Assigned task: Where does the word "Practice" occur in the data below? Copy each line that holds it.

Items from a dataset:
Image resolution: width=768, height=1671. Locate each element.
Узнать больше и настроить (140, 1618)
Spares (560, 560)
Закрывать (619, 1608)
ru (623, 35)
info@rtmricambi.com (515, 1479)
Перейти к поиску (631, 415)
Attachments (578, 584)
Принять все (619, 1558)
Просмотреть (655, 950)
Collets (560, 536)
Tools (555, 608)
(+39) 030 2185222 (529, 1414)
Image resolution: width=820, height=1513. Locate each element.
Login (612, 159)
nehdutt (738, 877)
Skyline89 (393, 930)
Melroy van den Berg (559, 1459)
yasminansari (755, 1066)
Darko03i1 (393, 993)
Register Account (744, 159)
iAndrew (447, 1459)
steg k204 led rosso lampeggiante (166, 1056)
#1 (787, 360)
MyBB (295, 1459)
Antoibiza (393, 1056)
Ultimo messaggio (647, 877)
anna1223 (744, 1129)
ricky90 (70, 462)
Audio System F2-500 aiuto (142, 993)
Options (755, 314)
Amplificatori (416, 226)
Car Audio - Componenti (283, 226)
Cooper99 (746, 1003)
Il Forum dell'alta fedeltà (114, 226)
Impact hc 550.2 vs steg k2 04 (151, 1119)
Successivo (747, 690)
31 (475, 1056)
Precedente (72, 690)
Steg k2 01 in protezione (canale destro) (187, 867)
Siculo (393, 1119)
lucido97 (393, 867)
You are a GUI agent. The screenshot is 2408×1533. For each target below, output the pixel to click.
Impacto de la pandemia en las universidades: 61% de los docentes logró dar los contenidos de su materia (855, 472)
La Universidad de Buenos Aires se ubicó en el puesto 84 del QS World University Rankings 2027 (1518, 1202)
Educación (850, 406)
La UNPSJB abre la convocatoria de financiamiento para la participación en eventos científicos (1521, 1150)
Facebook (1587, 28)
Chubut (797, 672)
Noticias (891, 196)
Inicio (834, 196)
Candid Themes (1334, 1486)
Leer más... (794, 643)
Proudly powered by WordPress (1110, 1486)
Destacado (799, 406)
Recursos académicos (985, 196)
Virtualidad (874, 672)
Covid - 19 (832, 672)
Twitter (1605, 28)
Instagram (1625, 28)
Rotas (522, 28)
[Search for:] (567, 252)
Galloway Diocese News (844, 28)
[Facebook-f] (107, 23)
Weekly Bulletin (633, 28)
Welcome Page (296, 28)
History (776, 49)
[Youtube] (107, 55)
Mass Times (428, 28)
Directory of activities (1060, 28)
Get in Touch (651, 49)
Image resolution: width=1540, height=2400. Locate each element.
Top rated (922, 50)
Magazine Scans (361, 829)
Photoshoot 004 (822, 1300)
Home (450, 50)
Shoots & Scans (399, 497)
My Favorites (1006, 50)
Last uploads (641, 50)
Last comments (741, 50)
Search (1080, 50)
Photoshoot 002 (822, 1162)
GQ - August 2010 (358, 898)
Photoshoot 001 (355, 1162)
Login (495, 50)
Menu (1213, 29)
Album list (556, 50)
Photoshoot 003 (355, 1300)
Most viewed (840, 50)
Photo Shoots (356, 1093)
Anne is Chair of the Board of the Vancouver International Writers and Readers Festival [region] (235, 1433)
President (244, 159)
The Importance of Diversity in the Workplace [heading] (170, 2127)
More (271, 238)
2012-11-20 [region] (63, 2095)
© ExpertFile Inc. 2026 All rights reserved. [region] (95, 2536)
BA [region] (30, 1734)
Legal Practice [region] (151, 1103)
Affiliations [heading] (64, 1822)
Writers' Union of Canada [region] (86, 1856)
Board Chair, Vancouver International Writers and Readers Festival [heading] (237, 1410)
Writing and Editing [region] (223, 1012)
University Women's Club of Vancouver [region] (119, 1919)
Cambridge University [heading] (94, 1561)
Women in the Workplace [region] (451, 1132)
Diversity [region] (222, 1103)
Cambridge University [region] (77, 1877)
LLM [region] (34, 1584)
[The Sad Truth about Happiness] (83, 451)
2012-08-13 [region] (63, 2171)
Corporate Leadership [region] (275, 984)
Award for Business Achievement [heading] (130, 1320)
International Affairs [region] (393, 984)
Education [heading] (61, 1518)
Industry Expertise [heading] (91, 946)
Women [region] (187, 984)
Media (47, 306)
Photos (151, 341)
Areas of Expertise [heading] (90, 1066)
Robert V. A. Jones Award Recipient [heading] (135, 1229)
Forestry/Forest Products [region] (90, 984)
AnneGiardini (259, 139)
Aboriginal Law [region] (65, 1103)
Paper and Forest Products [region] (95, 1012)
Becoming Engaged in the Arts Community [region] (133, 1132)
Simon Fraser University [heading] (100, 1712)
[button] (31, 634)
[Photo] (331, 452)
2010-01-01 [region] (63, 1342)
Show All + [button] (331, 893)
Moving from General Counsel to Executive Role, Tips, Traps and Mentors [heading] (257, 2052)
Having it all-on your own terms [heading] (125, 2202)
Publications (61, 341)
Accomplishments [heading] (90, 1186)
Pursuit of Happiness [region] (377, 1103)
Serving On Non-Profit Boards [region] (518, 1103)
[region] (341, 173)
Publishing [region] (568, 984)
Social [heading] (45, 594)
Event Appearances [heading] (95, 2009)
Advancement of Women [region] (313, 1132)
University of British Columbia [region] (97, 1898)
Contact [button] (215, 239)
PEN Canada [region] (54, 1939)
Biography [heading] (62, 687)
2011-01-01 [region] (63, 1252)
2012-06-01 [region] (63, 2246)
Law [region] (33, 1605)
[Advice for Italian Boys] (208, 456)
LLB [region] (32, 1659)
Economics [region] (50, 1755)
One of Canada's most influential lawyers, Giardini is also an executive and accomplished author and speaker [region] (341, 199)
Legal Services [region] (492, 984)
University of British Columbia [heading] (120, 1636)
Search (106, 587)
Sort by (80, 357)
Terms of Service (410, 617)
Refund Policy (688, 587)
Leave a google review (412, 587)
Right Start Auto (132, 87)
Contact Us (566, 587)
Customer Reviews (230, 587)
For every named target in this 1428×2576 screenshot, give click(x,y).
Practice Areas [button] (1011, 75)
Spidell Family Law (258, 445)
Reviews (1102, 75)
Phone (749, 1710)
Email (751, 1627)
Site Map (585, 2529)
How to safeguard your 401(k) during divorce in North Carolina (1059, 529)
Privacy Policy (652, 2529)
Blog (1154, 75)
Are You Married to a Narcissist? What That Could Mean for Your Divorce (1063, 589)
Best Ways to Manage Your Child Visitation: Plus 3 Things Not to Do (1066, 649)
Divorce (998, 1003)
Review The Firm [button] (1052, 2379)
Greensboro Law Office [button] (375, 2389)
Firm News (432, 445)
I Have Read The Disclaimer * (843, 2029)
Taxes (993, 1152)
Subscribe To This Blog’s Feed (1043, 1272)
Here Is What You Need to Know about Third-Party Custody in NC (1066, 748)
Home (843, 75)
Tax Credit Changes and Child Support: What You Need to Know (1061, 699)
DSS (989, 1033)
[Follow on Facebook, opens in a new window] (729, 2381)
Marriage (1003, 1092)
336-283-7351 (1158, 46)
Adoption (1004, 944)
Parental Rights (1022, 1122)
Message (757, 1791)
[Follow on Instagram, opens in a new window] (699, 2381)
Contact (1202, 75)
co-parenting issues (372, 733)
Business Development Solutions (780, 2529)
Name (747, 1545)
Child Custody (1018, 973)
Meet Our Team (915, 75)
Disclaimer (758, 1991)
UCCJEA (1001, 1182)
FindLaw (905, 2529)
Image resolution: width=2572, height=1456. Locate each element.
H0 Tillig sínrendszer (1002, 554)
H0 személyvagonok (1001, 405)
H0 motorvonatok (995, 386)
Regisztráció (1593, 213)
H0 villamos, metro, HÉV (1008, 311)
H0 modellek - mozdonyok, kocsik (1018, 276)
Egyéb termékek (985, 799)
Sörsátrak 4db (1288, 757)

The completed task:
Legal Practice [region] (151, 1103)
Practice Areas [button] (1011, 75)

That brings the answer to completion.